**Written request:** Rescale the records starting at the line that contains "This screenshot has width=1030, height=762." and ending at the line that contains "I will point(470,66).", rewriting only those lines in full with their requests included. Multiply every coordinate in the answers by 0.55 and round each result to a whole number, rounding halves up.

**Raw records:**

* * *

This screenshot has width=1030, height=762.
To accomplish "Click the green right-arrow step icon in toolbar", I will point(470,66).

* * *

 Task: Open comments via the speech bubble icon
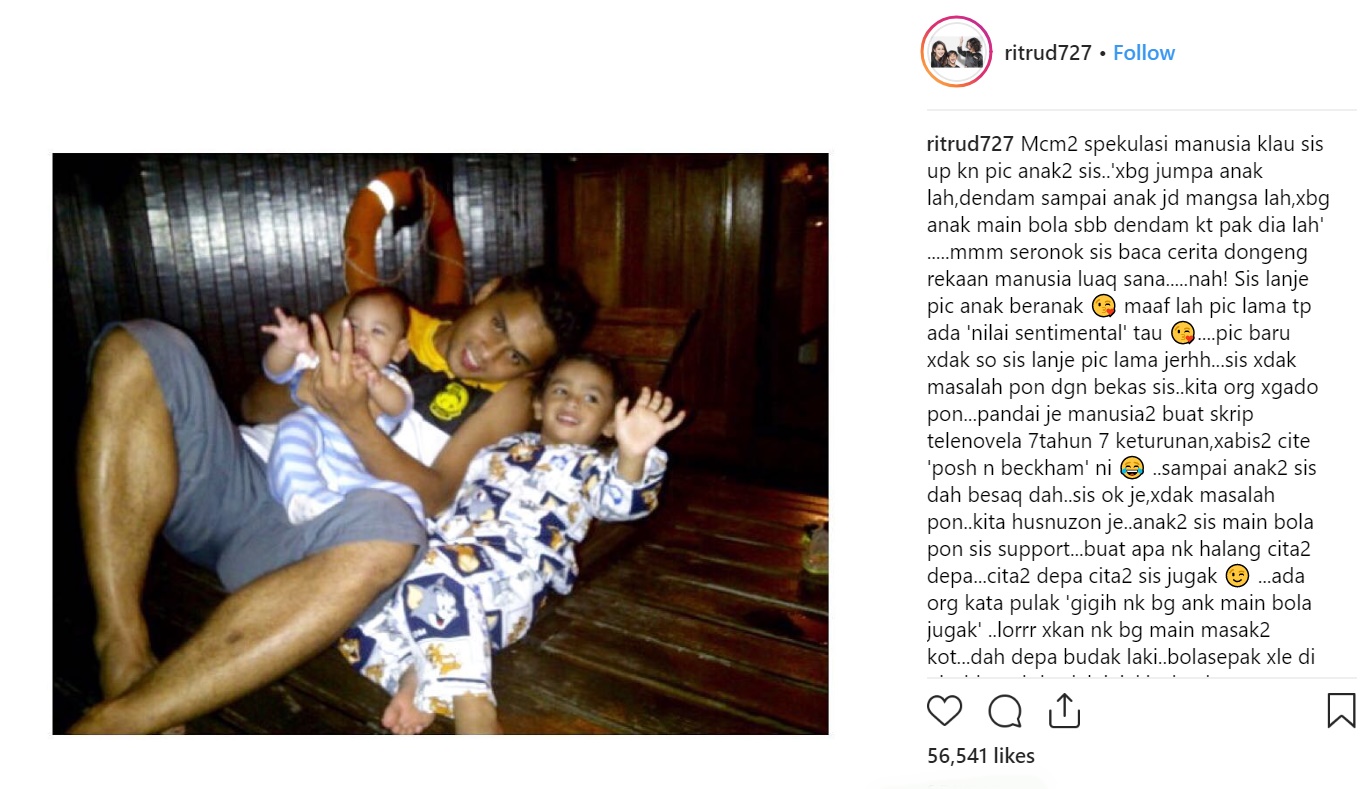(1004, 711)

* * *

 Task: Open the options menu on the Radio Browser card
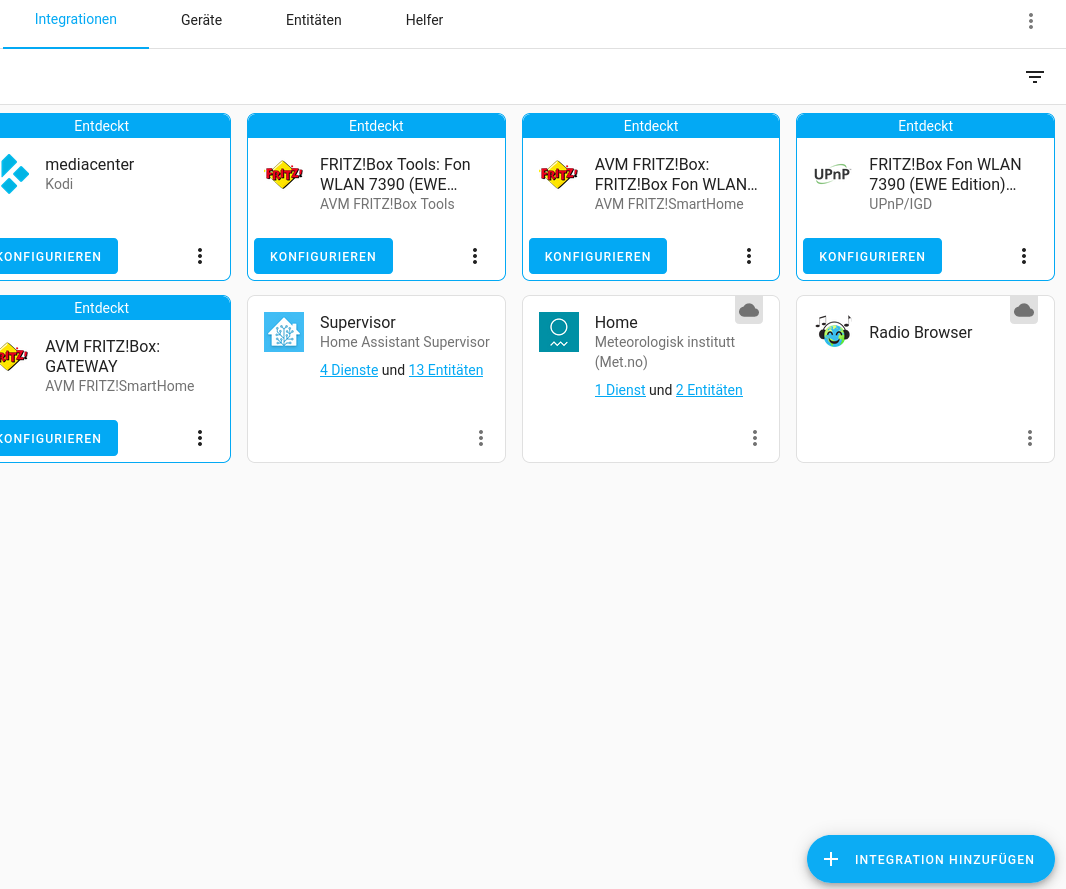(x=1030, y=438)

* * *

**Response:**
This screenshot has width=1030, height=762.
To accomplish "Click the green right-arrow step icon in toolbar", I will point(259,36).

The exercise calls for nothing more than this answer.